# Repro Tyco Petty and Allison cars..



## WesJY (Mar 4, 2004)

Finally got them done after 3 months struggling to find the right colors, decals... 
You will see petty roadrunner one is repro and one is orginial, allison body i dont even have orginial so its going in my display.. two another cars i made for fun. tell me what you guys think..

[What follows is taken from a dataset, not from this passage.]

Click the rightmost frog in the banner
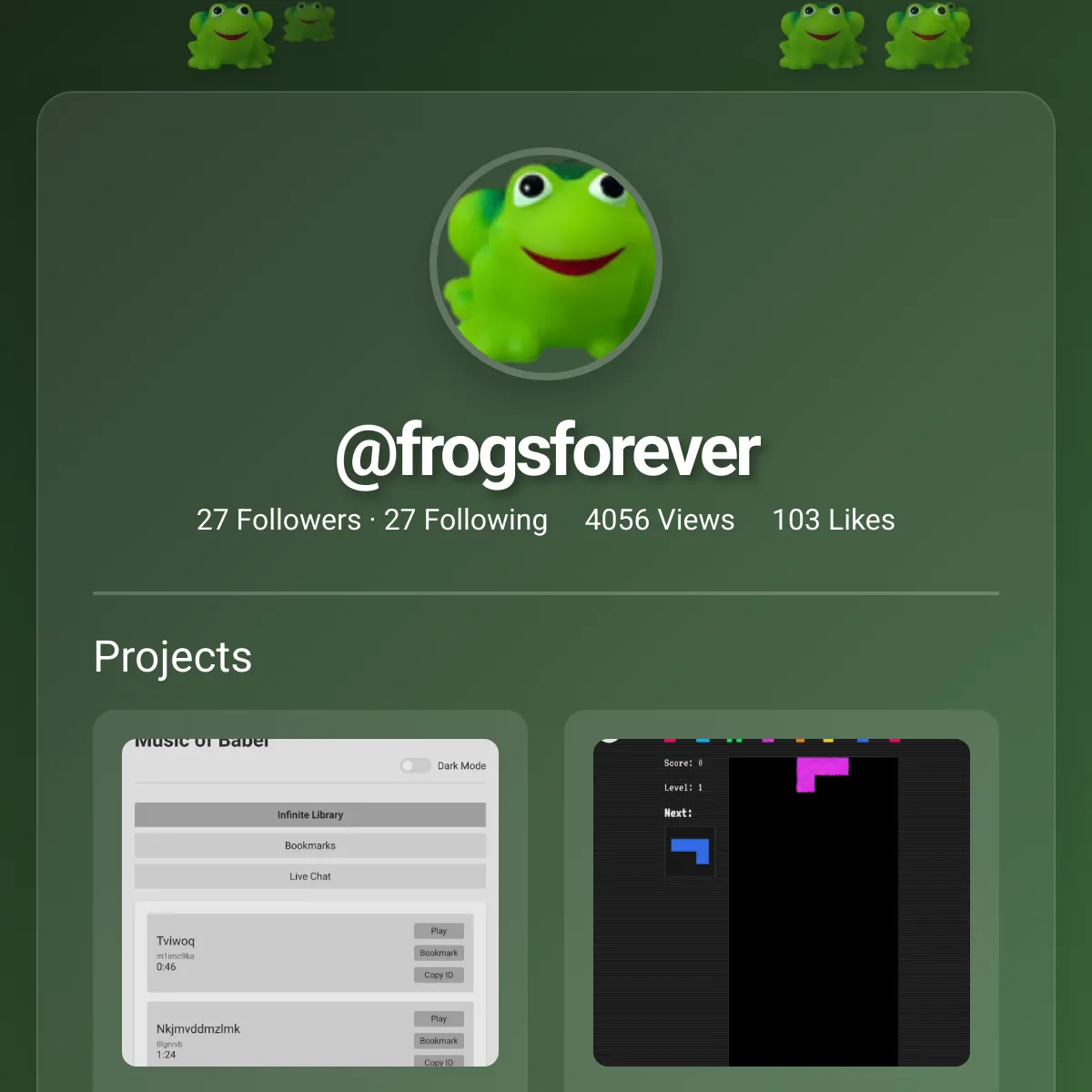This screenshot has width=1092, height=1092. pos(928,36)
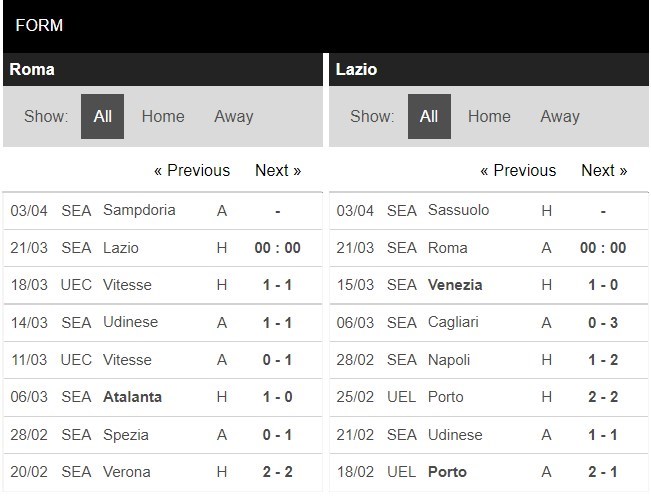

Hellonwheels made those resin body (tyco petty roadrunner and allison chevelle)

Thanks
Wes


----------



## satellite1 (Jan 9, 2004)

The yellow Tyco Police conversion is really sharp :thumbsup:


----------



## WesJY (Mar 4, 2004)

satellite1 said:


> The yellow Tyco Police conversion is really sharp :thumbsup:


its sublime green (light green) the camera wont show green color.. thanks!

Wes


----------



## 1976Cordoba (Sep 20, 2000)

WesJY said:


> Finally got them done after 3 months struggling to find the right colors, decals...
> You will see petty roadrunner one is repro and one is orginial, allison body i dont even have orginial so its going in my display.. two another cars i made for fun. tell me what you guys think..
> 
> Hellonwheels made those resin body (tyco petty roadrunner and allison chevelle)
> ...


Dang -- nice work on those! Those look factory fresh  

'doba


----------



## JordanZ870 (Nov 25, 2004)

Simply beautiful......


----------



## Slot Dawg (Feb 4, 2007)

Wes, those look AWESOME!!!! What do you paint with? What about Clear Coat? SWEET!!!!!!


----------



## *MAYHEM* (May 4, 2007)

Very nice work on all of them. :thumbsup: 

Helen also gave me a neat little trick for filling small holes like the light rack holes on your Police conversion. Pack the holes with baking soda then add a drop of thin CA. The soda absorbs the CA and it sets quick. Instant filler.


----------



## WesJY (Mar 4, 2004)

*MAYHEM* said:


> Very nice work on all of them. :thumbsup:
> 
> Helen also gave me a neat little trick for filling small holes like the light rack holes on your Police conversion. Pack the holes with baking soda then add a drop of thin CA. The soda absorbs the CA and it sets quick. Instant filler.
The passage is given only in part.